It ain’t guessing anymore, folks
An interesting article, “Guessing the Online Customer’s Next Want” by Eric Taub, appeared last week in The New York Times. Taub starts out on the right track when he says, “Marketers have always tried to predict what people want, and then get them to buy it.” Many marketers do try to predict. Unfortunately many more don’t bother trying. As a result, you and I are inundated with uninteresting direct mail and email. Happily, Taub focuses on a retailer that does try, and on the methodology being used, collaborative filtering. Calling attention to this effort is worthwhile, and I’m pleased to see a spotlight on predictive analytics.

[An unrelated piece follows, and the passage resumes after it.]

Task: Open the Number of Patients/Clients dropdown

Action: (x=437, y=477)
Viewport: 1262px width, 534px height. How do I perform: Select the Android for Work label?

However the headline and the article itself miss a larger point. They suggest that only in the online world is mathematical marketing supplying customer insight. That’s simply not true. Advanced companies have been using all of their transaction data to predict their customers’ purchasing behavior for some time. Valuable insights are mined from in-store sales and catalog sales, even more than from ecommerce. When a customer pulls cash from her wallet to make an over-the-counter purchase, transaction information is collected and can be analyzed to predict future purchases. Savvy companies, using loyalty programs, can identify over 80% of their retail customers at point of purchase, even if the customer doesn’t use a credit card. And it’s easy to track mail and phone orders since the goods have to be shipped somewhere.
Customer analytics makes accurate predictions
Another problem is the implication that we’re ‘guessing’ when we predict what someone is likely to buy. Reporting the past is more accurate than predicting the future, but the accuracy of predictive analytics is a long way ahead of guessing. Today we can accurately predict which customers are likely to buy in the near future and what products they will likely select. On a higher level we regularly predict the response rate and the revenue from a marketing campaign before the campaign is launched. Further, we can quantitatively measure the accuracy of these predictions, and that accuracy is very good.
Take risk assessment, for example, where we predict the likelihood that a particular customer will defect to a competitor. We routinely review our predictions and measure their accuracy using a correlation coefficient that ranges from minus one to plus one. Minus one means we are totally wrong. A value of zero means our predictions are no better than chance. Plus one means we were right every time. We typically get values of 0.5, which is very good indeed. If you had that kind of accuracy when betting on horse racing or football games, you would get very rich very quickly.
So why not do the same with your marketing? The kind of mathematical marketing I’m describing predicts a customer’s next move largely based on his or her own behavior. Making a targeted offer of a specific product that is attractive to your customer is one of the most reliable ways to improve marketing campaigns. If mathematical marketing can help you do that, how smart are the marketers who ignore it? Or the ones who just “guess”?